On 20 October, the anticompetitive watchdog imposed a fine of ₹1,337.6 crore on Google, accusing it of abusing its dominant position in the market for Android devices through pre-installed apps and services. Five days later, CII imposed another penalty of ₹936 crore, stating that the company was involved in anticompetitive activities, forcing application developers to either use its own payment tools, or pay a hefty service usage fee to Google even if they paid using other payment methods on Play Store.
Last November, the company’s regulatory filing with the Registrar of Companies (RoC) pegged its annual revenue for FY21 at ₹6,386 crore. Of this, 73% was from providing cloud platform and information technology infrastructure. The Google Play Store is not a major contributor to Google India’s overall revenue.
Even Google Payments India, which handles all payment and billing related operations, reported an annual revenue of ₹14.8 crore in FY21—just 0.2% of Google India’s revenue.
Sijo Kuruvilla George, executive director of industry body Alliance of Digital India Foundation (ADIF), said Google’s India revenues are not likely to be affected as a result of CCI’s order since the company may look at alternative avenues to comply with the regulatory body’s recommended remedies.
“While most global precedent is of legislative moves, India’s order comes as a regulatory measure to control the market dominance of a technology company. As a result, Google will also likely look for ways to stall compliance, beginning with a stay order on the CCI remedies,” George said.
CCI recommended 20 ‘remedies’ to Google, including changing its policies that mandate preinstallation of its apps on Android devices, and enabling the use of third-party payment systems by app makers on the platform.
On Tuesday, CCI asked Google “not to restrict” developers from using third party billing and payment services in their apps. So far, developers willing to list their apps on the Google Play Store were required to mandatorily use Google’s payment instruments to process all in-app purchases.
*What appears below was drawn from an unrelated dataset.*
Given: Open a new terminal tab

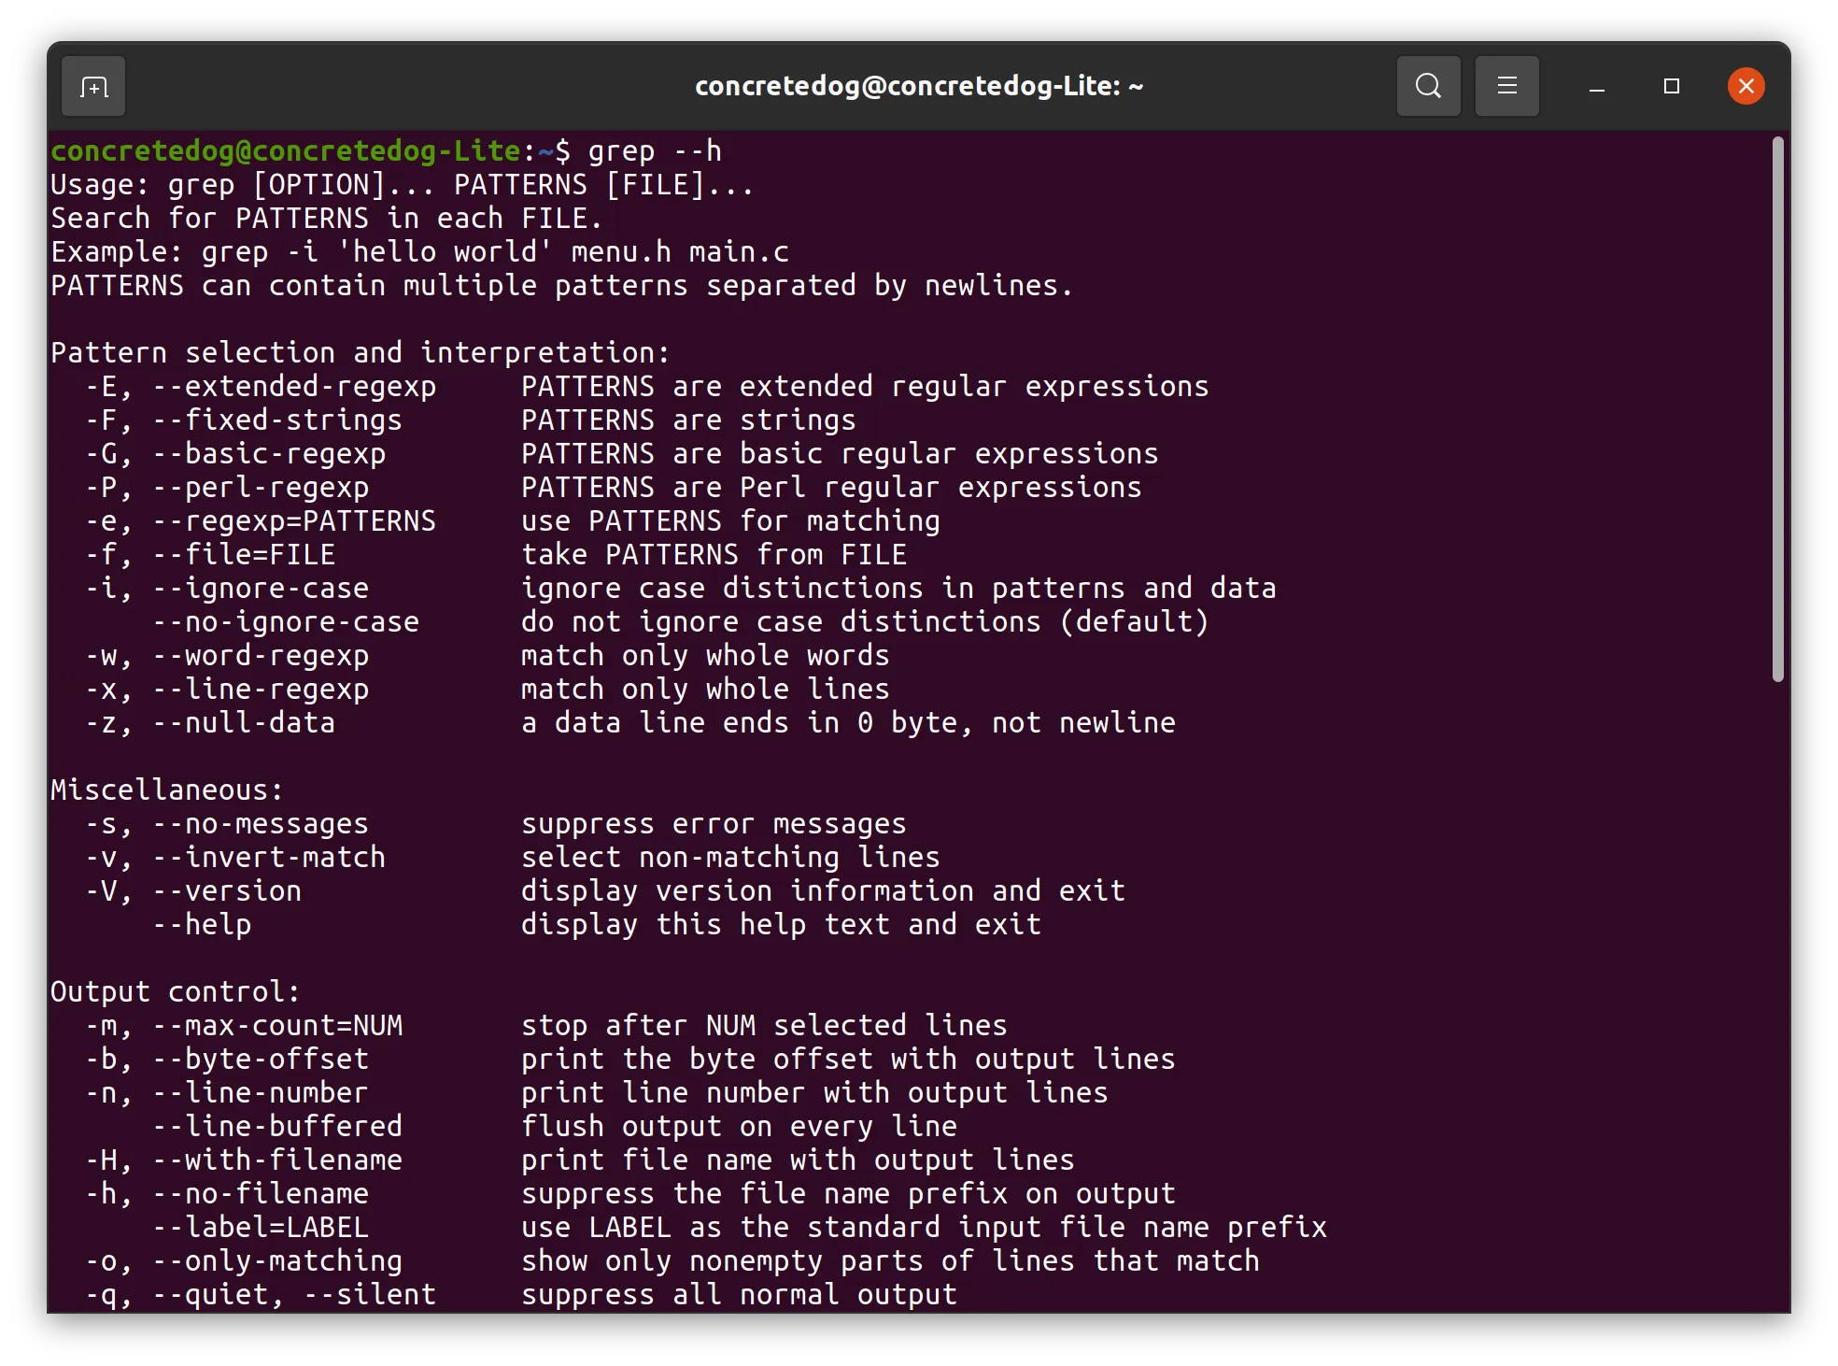Looking at the screenshot, I should click(x=93, y=87).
The regulator also asked the company “not to discriminate” against apps using own ways to accept payment for app-linked purchases by users, adding that Google “shall not impose any condition, including any price related condition, on app developers, which is unfair, unreasonable, discriminatory or disproportionate to the services provided to app developers”.
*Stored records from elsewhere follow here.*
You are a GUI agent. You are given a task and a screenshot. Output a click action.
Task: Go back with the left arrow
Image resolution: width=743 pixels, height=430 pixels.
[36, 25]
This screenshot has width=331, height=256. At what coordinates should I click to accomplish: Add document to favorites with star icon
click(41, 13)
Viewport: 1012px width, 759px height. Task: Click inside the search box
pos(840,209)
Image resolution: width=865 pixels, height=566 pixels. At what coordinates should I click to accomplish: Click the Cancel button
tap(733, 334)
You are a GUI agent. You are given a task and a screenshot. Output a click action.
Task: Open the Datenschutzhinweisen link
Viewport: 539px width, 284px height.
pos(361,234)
Akshayy S. Nanda, partner and competition law specialist at law firm Saraf and Partners, said the CCI order leaves room for ambiguity since “there is no clear definition of what conduct could be deemed ‘unfair’ or ‘unreasonable’. As a result, Google is likely to challenge the order at the National Company Law Appellate Tribunal, before the suggested remedies are enforced.
CCI, on its part, has given Google 90 days to implement the changes to its policy for accepting payments on Play Store. A Google spokesperson said on Wednesday the company is “reviewing the (CCI) decision to evaluate its next steps”. The costs are low for developers on Play Store to enable “access to hundreds of millions of Indians”, he added.